■ Data provided:
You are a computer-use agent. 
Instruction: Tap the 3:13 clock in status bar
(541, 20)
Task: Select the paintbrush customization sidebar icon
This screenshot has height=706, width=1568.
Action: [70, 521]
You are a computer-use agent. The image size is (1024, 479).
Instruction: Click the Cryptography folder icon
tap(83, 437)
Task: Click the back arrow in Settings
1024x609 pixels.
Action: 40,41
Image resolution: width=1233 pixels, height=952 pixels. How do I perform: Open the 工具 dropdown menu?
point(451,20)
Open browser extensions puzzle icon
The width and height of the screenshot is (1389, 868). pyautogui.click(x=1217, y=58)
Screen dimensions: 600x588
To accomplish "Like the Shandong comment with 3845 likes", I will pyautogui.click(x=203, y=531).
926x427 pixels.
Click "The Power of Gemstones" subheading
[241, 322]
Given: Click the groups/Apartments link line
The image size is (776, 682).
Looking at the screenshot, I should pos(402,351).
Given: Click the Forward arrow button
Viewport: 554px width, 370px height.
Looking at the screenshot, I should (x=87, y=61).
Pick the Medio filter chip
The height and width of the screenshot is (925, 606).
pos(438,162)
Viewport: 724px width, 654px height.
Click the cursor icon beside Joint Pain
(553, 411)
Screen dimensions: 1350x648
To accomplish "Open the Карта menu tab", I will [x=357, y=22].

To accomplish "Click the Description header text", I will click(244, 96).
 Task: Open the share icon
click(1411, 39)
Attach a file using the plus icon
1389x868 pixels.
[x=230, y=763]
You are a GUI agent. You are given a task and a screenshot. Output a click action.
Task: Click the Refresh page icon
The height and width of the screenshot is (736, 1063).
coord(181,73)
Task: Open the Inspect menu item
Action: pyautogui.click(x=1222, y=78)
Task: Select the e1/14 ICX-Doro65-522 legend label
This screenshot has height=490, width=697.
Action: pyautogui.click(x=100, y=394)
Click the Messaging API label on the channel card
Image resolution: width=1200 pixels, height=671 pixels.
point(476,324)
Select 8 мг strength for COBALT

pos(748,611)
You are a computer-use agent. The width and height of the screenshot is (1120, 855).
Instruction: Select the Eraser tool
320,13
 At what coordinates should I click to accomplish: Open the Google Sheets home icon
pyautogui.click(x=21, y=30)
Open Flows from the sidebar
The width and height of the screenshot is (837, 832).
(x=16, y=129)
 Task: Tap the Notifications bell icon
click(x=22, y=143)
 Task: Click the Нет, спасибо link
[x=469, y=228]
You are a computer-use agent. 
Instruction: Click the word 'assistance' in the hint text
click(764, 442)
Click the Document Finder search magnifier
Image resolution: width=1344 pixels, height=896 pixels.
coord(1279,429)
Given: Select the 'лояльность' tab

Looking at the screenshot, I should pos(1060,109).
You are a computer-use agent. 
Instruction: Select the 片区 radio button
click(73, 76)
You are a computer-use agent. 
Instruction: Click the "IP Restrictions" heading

■ Request:
Can you write out all of the material above again, substituting "button" for every "icon" and leaving everything else unchanged?

■ Full solution:
You are a computer-use agent. 
Instruction: Tap the 3:13 clock in status bar
(541, 20)
Task: Select the paintbrush customization sidebar button
This screenshot has height=706, width=1568.
Action: [70, 521]
You are a computer-use agent. The image size is (1024, 479).
Instruction: Click the Cryptography folder button
tap(83, 437)
Task: Click the back arrow in Settings
1024x609 pixels.
Action: 40,41
Image resolution: width=1233 pixels, height=952 pixels. How do I perform: Open the 工具 dropdown menu?
point(451,20)
Open browser extensions puzzle button
The width and height of the screenshot is (1389, 868). pyautogui.click(x=1217, y=58)
Screen dimensions: 600x588
To accomplish "Like the Shandong comment with 3845 likes", I will pyautogui.click(x=203, y=531).
926x427 pixels.
Click "The Power of Gemstones" subheading
[241, 322]
Given: Click the groups/Apartments link line
The image size is (776, 682).
Looking at the screenshot, I should pos(402,351).
Given: Click the Forward arrow button
Viewport: 554px width, 370px height.
Looking at the screenshot, I should (x=87, y=61).
Pick the Medio filter chip
The height and width of the screenshot is (925, 606).
pos(438,162)
Viewport: 724px width, 654px height.
Click the cursor button beside Joint Pain
(553, 411)
Screen dimensions: 1350x648
To accomplish "Open the Карта menu tab", I will [x=357, y=22].

To accomplish "Click the Description header text", I will click(244, 96).
 Task: Open the share button
click(1411, 39)
Attach a file using the plus button
1389x868 pixels.
[x=230, y=763]
You are a GUI agent. You are given a task and a screenshot. Output a click action.
Task: Click the Refresh page button
The height and width of the screenshot is (736, 1063).
coord(181,73)
Task: Open the Inspect menu item
Action: pyautogui.click(x=1222, y=78)
Task: Select the e1/14 ICX-Doro65-522 legend label
This screenshot has height=490, width=697.
Action: pyautogui.click(x=100, y=394)
Click the Messaging API label on the channel card
Image resolution: width=1200 pixels, height=671 pixels.
point(476,324)
Select 8 мг strength for COBALT

pos(748,611)
You are a computer-use agent. The width and height of the screenshot is (1120, 855).
Instruction: Select the Eraser tool
320,13
 At what coordinates should I click to accomplish: Open the Google Sheets home button
pyautogui.click(x=21, y=30)
Open Flows from the sidebar
The width and height of the screenshot is (837, 832).
(x=16, y=129)
 Task: Tap the Notifications bell button
click(x=22, y=143)
 Task: Click the Нет, спасибо link
[x=469, y=228]
You are a computer-use agent. 
Instruction: Click the word 'assistance' in the hint text
click(764, 442)
Click the Document Finder search magnifier
Image resolution: width=1344 pixels, height=896 pixels.
coord(1279,429)
Given: Select the 'лояльность' tab

Looking at the screenshot, I should pos(1060,109).
You are a computer-use agent. 
Instruction: Select the 片区 radio button
click(73, 76)
You are a computer-use agent. 
Instruction: Click the "IP Restrictions" heading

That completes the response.